ステラ ケミファ株式会社(証券コード:4109)の2027年3月期第1四半期決算資料に基づき、主要な業績ハイライト、セグメント別の詳細、原材料価格の影響、通期見通し、株主還元方針、そして中長期的な成長に向けた開発トピックスを総合的に解説します。
1. 業績の全体像と主要トピックス(10項目のポイント)
本決算における投資家の関心を集める重要トピックスは以下の10点に集約されます。
- 売上高・営業利益の増収増益 :1Q売上高は前年同期比10.9%増の 9,754百万円 、営業利益は1.6%増の 1,242百万円 を達成。
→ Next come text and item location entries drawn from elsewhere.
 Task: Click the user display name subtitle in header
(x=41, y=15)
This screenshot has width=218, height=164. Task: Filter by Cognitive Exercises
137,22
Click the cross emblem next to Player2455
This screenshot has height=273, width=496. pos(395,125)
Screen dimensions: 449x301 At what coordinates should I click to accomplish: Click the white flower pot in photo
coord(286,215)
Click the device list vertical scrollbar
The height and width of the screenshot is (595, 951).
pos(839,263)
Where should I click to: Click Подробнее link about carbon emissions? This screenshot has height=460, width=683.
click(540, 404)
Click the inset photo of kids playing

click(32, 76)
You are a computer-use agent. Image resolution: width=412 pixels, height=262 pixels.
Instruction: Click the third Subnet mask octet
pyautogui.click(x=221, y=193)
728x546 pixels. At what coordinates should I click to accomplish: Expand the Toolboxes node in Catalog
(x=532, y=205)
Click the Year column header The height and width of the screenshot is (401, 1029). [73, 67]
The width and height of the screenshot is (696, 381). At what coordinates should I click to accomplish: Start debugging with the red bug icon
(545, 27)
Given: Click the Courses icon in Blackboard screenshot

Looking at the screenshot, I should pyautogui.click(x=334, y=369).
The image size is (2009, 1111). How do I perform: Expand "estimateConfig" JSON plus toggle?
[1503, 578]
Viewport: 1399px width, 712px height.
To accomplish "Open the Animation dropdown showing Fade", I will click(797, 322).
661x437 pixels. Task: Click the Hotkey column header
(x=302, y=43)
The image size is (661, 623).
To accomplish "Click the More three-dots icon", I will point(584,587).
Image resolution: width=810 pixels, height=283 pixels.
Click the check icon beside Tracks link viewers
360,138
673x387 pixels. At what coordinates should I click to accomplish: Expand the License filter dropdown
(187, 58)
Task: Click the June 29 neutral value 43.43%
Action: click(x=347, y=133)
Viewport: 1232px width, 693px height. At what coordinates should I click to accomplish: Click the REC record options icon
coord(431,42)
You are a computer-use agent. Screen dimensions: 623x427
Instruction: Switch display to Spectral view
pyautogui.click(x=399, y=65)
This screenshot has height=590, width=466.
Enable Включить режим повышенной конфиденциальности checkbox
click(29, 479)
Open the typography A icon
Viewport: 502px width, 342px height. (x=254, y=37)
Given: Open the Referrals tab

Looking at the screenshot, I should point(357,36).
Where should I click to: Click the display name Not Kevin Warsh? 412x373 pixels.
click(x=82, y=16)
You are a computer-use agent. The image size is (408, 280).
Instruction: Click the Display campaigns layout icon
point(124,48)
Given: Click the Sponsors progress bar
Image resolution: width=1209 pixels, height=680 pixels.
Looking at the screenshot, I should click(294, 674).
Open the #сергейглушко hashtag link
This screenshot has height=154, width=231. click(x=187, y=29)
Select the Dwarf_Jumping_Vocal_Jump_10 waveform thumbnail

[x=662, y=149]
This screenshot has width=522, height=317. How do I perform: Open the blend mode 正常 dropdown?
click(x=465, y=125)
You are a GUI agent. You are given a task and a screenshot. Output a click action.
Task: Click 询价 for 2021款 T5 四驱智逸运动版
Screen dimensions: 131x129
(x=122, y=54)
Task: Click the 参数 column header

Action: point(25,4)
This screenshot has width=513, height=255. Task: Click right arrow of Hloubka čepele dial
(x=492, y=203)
- 四半期純利益の大幅増加 :国内関連会社の増資に伴う 持分変動利益 の計上により、親会社株主に帰属する四半期純利益は前年同期比32.1%増の 1,094百万円 に拡大。
- 高純度薬品事業の増収と減益 :半導体向け出荷増や価格転嫁が進み売上高は8,383百万円(+10.2%)となったものの、原材料高が響き営業利益は902百万円(-9.6%)の減益。
- 主要原材料価格(無水フッ化水素酸)の急騰 :中国輸入貿易統計価格が 384円/kg と著しく上昇し、高純度薬品事業の利益率を圧迫。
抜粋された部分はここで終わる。